McIntyre: I’ll tell you the one that really satisfied me. I am very satisfied with the Commission’s work. But the one that really satisfied me was at the last Heads of Government Conference; they agreed that with effect from January 1, 1996, all graduates would enjoy freedom of movement in the Caribbean. That’s a big plus for us.
Holder: Have governments become more tolerant of radical/activist faculty? Remember the expulsion of the late Walter Rodney from Jamaica…
McIntyre: In the 1970s we had a lot of problems. Today, there isn’t as much active political activity. When I left the university in 1972 during lunchtime there were political groups everywhere. When I came back—and I’m not terribly happy with this situation—and I saw all these lunchtime groups, I asked: “What parties are these? Political parties?” They were religious groups. The evangelists have taken over, particularly among women. I am worried about this because one of them tends to discourage [female] students from continuing their studies. That worries me a lot.
Holder: What account for the seeming depoliticization of students and the populace at large?
McIntyre: The whole environment has changed. First of all, there is a widespread misbelieve and mistrust in government. The governments are really on the downside. Secondly, and I don’t particularly care for this either—students, like the rest of society are extremely materialistic. Their focus is on job, car, house, clothes…. Spare a thought for the community where you live!
I was telling some colleagues the other day who were talking about finding rich husbands: “Look for poor husbands who are rich in values; not rich husbands who are poor in values” Thai is the problem we face.
Holder: Any special message for the Caribbean community?
McIntyre: We are very much counting upon the Caribbean community in the U.S. to help us through this transition period.
Holder: In what concrete ways can the community help?

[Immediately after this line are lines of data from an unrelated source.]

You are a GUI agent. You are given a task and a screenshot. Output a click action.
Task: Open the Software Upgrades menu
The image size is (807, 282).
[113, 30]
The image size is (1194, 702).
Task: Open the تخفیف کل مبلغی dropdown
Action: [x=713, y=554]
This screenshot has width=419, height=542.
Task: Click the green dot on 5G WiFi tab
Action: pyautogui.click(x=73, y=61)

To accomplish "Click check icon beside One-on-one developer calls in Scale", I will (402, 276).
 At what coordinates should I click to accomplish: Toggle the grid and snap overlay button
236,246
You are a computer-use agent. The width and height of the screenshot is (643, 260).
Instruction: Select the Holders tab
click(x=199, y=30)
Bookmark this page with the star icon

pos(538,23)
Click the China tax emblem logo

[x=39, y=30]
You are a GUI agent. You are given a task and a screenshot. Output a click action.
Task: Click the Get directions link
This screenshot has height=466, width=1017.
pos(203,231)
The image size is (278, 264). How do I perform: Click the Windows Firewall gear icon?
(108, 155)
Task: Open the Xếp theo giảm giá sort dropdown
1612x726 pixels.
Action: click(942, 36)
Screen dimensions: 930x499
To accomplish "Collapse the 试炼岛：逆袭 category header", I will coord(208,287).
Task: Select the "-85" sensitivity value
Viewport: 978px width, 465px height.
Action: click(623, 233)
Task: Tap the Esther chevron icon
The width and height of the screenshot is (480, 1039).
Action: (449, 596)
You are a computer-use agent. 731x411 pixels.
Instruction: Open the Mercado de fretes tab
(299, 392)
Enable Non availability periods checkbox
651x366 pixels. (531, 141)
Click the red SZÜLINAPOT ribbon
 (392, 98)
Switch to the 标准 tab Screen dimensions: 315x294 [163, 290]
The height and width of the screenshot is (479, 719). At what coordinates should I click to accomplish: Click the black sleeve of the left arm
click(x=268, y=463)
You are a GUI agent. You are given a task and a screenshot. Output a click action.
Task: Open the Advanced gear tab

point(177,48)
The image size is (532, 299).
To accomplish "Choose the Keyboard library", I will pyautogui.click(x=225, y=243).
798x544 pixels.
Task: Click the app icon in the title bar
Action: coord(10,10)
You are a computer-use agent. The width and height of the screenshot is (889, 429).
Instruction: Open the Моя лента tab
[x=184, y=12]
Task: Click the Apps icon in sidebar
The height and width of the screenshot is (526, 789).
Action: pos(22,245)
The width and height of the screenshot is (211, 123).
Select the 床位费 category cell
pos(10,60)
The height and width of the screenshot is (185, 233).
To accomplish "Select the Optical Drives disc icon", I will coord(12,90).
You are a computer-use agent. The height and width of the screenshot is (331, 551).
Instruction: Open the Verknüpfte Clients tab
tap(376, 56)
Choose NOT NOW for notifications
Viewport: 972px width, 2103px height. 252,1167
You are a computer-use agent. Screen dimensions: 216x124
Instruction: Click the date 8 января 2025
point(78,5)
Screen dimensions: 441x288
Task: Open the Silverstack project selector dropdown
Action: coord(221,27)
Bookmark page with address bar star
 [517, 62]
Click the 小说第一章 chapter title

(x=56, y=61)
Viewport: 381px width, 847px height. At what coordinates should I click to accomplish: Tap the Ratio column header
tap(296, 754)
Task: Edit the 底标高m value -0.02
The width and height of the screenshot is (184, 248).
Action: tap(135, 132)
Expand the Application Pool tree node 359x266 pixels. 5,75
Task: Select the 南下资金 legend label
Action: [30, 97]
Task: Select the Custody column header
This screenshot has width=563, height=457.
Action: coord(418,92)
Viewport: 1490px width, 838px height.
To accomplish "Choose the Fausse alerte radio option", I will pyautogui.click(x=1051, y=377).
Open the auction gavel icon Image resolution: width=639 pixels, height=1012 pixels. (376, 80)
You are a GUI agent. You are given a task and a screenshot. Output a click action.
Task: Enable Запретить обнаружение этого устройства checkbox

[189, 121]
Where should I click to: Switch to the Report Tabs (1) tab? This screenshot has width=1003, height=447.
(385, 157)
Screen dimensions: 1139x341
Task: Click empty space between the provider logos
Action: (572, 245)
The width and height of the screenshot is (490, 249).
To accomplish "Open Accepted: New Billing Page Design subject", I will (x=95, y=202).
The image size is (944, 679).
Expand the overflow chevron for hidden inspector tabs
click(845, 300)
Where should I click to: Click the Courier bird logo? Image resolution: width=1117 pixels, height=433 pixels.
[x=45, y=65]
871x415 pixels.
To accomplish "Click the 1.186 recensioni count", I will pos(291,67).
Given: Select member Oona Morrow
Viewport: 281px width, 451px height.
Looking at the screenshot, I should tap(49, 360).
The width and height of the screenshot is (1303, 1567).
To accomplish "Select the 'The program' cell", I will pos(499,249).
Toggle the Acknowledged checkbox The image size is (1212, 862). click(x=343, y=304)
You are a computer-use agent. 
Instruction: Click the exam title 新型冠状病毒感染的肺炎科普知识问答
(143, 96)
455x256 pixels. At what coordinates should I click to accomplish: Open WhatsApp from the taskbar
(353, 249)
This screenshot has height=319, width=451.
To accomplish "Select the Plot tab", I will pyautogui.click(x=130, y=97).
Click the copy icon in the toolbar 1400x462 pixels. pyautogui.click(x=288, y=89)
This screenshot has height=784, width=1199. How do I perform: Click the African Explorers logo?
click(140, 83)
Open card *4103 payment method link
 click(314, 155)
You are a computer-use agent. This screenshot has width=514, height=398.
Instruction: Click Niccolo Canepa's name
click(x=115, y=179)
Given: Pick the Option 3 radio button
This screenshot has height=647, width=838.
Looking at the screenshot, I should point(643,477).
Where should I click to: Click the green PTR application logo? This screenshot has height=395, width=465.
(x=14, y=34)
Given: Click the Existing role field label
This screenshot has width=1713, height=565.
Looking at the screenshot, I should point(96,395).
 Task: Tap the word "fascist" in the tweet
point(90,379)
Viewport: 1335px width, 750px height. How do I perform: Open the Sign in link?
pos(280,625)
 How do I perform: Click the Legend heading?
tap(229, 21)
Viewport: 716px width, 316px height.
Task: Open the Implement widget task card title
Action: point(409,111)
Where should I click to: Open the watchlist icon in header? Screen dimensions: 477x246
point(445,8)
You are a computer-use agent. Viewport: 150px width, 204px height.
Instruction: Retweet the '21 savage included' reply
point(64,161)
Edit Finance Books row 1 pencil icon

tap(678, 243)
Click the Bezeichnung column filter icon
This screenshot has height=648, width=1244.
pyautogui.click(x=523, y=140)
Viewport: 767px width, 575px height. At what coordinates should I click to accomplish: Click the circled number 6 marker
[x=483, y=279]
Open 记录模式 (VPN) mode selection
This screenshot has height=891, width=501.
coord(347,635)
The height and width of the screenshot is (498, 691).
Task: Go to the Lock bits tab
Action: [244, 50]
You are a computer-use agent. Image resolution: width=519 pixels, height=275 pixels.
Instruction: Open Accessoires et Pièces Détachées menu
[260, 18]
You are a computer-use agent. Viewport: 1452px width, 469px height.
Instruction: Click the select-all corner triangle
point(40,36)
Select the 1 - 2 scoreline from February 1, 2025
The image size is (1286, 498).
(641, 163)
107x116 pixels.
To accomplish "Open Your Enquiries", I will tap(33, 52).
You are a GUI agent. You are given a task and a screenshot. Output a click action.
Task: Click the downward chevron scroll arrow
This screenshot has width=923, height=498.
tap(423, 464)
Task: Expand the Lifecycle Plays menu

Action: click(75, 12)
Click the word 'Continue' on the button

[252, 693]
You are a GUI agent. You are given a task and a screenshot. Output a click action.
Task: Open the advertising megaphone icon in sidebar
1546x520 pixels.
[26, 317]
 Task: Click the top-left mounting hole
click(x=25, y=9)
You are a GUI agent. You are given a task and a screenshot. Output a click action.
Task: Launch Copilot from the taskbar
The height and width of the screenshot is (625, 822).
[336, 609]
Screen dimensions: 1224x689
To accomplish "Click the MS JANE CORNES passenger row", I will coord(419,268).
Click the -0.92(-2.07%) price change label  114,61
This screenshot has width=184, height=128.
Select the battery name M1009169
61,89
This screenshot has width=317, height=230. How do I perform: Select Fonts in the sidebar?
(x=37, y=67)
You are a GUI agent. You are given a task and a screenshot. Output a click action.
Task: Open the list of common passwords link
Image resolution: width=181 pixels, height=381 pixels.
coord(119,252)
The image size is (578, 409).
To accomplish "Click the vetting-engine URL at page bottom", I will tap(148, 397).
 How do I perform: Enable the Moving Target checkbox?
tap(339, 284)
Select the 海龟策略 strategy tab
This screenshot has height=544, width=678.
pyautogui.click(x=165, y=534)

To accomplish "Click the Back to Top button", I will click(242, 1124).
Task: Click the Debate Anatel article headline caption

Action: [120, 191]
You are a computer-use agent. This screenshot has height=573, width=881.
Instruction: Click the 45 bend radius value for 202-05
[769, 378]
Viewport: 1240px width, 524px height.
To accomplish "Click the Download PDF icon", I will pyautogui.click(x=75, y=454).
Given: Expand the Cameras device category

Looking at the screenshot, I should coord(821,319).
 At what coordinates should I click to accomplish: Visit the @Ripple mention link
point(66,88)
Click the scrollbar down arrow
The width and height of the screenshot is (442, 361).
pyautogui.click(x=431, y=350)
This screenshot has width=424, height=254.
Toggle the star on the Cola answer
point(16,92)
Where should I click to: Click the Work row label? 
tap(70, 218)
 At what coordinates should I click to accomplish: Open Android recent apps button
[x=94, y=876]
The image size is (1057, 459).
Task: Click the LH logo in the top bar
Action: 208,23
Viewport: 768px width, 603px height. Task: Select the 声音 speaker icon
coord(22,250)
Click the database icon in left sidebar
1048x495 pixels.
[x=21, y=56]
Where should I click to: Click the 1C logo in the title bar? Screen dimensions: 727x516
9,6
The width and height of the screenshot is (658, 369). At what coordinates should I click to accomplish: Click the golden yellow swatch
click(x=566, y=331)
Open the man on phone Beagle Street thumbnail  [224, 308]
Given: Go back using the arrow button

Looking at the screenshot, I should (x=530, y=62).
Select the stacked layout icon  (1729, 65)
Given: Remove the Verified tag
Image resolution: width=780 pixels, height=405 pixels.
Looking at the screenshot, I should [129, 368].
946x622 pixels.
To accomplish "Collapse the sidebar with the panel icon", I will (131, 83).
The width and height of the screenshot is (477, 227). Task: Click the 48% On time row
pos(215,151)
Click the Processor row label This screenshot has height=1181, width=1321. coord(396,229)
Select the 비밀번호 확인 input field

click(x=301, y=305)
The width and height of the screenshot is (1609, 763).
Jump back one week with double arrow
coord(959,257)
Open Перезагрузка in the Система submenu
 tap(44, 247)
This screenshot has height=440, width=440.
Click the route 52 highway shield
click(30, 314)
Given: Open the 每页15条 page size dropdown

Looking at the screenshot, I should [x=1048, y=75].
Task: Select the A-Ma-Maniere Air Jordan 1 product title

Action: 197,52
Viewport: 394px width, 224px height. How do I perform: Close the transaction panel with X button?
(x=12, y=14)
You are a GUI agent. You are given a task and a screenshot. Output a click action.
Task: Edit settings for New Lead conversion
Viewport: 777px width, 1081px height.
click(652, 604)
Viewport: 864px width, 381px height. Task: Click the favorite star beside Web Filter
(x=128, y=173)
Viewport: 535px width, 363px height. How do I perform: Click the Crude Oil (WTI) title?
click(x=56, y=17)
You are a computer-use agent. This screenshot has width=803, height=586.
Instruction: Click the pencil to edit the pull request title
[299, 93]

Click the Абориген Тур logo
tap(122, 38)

McIntyre: You are accumulating a lot of experience about what is going on in the United States, how the U.S. is changing. And you must have your own thoughts of how an area like the Caribbean must respond to changes. That is one thing. Secondly, take an interest in the university and its activities. Encourage your children and relatives to come down and take a few summer courses. And wherever you find it possible, send some financial support. It’s your university after all.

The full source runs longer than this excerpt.